警方來了解情況也非常的不配合,說是除非讓調查她女兒死亡真相的那個警察過來。
丹林市警方協商無果,文永鳳誰都不信隻阮明棲,他們沒有辦法,只能聯系他走一趟。
江序洲聽的臉色一沉再沉,冉家那幾個人的所作所為真是一次次刷新了他的三觀。
“我去現場的時候還是已經幫忙歸置過了,文永鳳給程曉斐請的牌位都給燒了一半。”阮明棲氣憤不已。

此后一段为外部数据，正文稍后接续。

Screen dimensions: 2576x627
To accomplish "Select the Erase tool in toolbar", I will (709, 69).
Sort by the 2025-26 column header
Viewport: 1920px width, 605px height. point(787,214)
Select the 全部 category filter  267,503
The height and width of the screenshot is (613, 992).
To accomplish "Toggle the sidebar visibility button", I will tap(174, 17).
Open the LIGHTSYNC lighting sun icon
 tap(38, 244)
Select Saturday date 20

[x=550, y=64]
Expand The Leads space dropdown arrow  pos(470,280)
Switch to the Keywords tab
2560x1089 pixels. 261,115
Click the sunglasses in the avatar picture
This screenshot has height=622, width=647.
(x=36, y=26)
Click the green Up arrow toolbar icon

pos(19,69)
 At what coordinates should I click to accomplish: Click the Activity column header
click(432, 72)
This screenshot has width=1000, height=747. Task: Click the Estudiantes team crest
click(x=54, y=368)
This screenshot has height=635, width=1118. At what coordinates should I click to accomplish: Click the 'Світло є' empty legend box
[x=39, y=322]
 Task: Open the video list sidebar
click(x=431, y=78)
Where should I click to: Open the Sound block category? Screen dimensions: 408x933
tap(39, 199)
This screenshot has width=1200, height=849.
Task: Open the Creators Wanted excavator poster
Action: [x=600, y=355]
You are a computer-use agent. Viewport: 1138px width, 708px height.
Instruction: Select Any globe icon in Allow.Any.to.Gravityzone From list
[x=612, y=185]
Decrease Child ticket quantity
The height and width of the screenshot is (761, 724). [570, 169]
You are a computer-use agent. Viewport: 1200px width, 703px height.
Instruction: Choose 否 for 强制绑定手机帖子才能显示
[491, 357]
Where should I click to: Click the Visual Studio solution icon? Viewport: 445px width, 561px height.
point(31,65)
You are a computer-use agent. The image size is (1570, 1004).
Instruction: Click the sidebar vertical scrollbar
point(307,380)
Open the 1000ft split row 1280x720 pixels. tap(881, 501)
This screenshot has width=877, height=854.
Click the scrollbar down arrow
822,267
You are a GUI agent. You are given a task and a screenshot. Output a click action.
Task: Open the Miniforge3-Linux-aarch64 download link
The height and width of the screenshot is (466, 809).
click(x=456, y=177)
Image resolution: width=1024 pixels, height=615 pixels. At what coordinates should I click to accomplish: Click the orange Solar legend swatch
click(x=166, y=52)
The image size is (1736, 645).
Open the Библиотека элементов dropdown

文永鳳的家裡本就連個像樣的家具都沒有,被他們一通砸,更是慘不忍睹,就掛在牆上的程曉斐父親的遺像都被打下來砸碎了。
“醫院檢查結果怎麽樣,人沒事吧?”江序洲問道。
“斷了兩個肋骨,不過還好沒有傷到內髒,住院手續給她辦好了,我在那邊也不是很方便,讓小吳給幫忙找了個護工,安排完程曉斐下葬的事情我就先回來了。”
江序洲眉頭緊鎖:“事情後續還會有什麽麻煩嗎?”
“應該不會。”阮明棲說,“糾紛本來就是徐廣娟那邊挑起來的,她也是正當防衛,有律師聽說了事情後,願意無償提供法律援助,徐廣娟他們要是非要鬧下去,就走程序解決。”
江序洲點頭:“如果需要別的幫忙,你再跟我說,我去走基金會的流程。”
聞言,阮明棲一直冷著的眸色暖了不少。
這些年基金會在江序洲手中運作,除了幫助一些困難群眾外,還有一部分被提供幫助的對象是阮明棲所偵辦案件的被害者家屬。
警方大多都是領工薪的,家庭沒有特別富裕,遇到境況特別不好的家屬,很多時候想幫忙,卻也只能聊表心意。
江序洲這麽多年一直默默在阮明棲背後提供幫助,所有事情他都記在心裡。
“好,有需要我會跟你說的。”
說著,阮明棲頭倚靠在江序洲的肩膀上:“我們家小江怎麽這麽心善,讓人想不喜歡都難。”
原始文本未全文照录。